# differences between Dream HP and Dream HX?



## veloci1 (Nov 29, 2005)

i am looking for a bike i can do crits with (has to be a Colnago) and i am looking (no luck so far) to get either of these 2 frames. anyone with experinces on these? are the only differences the year they were made and the shape of the rear tringle? which one will be better for racing over all?
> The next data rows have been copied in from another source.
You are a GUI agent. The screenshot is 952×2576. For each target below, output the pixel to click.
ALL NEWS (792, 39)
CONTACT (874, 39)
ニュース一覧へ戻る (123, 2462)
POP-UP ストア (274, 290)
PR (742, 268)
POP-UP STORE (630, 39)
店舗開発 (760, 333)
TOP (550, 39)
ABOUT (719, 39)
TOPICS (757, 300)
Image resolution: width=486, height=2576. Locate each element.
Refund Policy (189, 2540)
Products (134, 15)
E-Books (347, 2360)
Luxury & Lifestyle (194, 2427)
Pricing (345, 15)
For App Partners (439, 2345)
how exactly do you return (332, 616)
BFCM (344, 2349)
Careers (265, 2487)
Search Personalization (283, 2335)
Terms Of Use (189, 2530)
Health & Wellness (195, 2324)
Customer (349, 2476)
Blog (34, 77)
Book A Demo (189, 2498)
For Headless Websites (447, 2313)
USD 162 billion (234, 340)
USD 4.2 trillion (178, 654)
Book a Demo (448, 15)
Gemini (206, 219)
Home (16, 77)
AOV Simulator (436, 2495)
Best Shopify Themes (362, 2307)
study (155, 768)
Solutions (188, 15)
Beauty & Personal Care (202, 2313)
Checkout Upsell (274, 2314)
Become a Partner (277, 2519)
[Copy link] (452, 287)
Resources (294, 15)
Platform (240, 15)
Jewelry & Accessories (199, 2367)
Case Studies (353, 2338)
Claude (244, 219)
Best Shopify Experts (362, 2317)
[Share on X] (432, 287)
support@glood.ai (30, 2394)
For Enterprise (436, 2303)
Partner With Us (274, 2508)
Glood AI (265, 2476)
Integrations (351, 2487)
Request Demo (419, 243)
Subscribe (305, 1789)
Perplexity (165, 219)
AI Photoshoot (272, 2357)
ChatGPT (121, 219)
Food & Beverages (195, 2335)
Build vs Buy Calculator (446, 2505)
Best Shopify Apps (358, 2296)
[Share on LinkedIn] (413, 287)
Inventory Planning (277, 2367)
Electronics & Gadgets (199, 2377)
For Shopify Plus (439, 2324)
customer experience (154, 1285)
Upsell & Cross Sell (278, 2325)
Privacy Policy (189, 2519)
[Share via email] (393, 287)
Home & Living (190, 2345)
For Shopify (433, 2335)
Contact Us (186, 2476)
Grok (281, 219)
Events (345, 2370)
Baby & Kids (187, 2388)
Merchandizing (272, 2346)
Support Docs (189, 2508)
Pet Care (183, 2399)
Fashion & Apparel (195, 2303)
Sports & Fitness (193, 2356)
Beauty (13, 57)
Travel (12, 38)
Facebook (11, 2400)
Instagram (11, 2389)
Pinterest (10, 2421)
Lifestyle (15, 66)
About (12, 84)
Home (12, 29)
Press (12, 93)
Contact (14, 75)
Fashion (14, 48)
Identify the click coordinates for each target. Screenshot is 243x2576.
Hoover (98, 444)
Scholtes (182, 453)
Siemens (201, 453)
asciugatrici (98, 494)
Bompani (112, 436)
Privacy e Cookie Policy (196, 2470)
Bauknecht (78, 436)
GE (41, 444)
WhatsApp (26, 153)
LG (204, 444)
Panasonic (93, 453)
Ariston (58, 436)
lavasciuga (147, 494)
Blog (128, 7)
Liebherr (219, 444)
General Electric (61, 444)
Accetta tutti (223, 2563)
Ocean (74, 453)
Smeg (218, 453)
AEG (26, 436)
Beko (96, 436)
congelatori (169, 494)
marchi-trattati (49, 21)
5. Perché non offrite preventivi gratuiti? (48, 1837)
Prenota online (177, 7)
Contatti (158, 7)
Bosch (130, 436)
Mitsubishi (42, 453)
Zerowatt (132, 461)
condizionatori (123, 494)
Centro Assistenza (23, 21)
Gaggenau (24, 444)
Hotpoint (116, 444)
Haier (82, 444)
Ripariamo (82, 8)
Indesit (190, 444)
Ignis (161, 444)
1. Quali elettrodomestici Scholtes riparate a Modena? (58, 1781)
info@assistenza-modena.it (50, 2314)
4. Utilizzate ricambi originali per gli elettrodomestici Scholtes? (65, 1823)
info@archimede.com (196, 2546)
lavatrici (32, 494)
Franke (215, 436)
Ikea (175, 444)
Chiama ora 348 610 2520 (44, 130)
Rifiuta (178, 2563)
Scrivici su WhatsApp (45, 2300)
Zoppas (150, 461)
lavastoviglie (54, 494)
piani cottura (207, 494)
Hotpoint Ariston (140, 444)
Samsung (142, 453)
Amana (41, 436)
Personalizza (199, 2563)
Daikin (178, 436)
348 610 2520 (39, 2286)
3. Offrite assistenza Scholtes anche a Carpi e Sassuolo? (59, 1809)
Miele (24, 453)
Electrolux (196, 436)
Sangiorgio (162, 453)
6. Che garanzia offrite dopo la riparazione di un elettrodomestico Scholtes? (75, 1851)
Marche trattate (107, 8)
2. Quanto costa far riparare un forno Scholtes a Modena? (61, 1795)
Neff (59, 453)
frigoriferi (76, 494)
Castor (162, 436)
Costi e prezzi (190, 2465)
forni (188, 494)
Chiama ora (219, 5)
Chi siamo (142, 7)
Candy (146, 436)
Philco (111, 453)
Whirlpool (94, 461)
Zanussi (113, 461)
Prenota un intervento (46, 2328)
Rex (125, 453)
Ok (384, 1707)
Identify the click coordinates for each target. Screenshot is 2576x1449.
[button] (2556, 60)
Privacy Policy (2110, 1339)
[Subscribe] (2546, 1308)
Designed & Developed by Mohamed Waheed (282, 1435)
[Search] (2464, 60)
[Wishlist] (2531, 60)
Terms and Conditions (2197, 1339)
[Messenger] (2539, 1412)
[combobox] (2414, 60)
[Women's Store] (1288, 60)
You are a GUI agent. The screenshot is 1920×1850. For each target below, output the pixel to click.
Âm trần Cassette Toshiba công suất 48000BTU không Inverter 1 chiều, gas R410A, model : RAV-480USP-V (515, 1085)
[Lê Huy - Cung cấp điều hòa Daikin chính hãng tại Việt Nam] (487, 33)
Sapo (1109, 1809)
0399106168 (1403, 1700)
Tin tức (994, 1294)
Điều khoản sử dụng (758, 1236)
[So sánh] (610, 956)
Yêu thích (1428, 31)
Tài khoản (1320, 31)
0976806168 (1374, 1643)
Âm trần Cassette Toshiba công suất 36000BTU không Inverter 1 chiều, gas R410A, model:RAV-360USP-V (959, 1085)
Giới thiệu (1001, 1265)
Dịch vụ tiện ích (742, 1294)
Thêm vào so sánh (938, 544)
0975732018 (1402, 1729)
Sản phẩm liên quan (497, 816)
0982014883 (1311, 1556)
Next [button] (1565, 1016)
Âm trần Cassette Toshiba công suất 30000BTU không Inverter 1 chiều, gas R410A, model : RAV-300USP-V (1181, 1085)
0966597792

i know a lot of questions but i am hoping someone here can help. I do not and will not race my EP. but, if i can find a good deal on the HX or HP, i would race one of those.


----------



## fabsroman (Jul 14, 2006)

Look for a Taiwan made Colnago Arte. Essentially the same thing as a Dream HX, just slightly heavier and a lot less expensive. Heck, the Arte frame/fork is only 70 grams heavier than my carbon fiber Cristallo. I will not race my Cristallo or my C50. Just this weekend I was involved in a wreck that left a pretty good scrape on the right rear dropout of my Arte. I picked up 2 of these frames on ebay for around $600 a piece, and the other one is sitting in a box waiting for the first one to get wrecked.

To answer your question, the only difference between the Dream HP and HX is the rear triangle. If you are planning on doing crits with it, get the HX because the rear triangle is supposed to be stiffer.


----------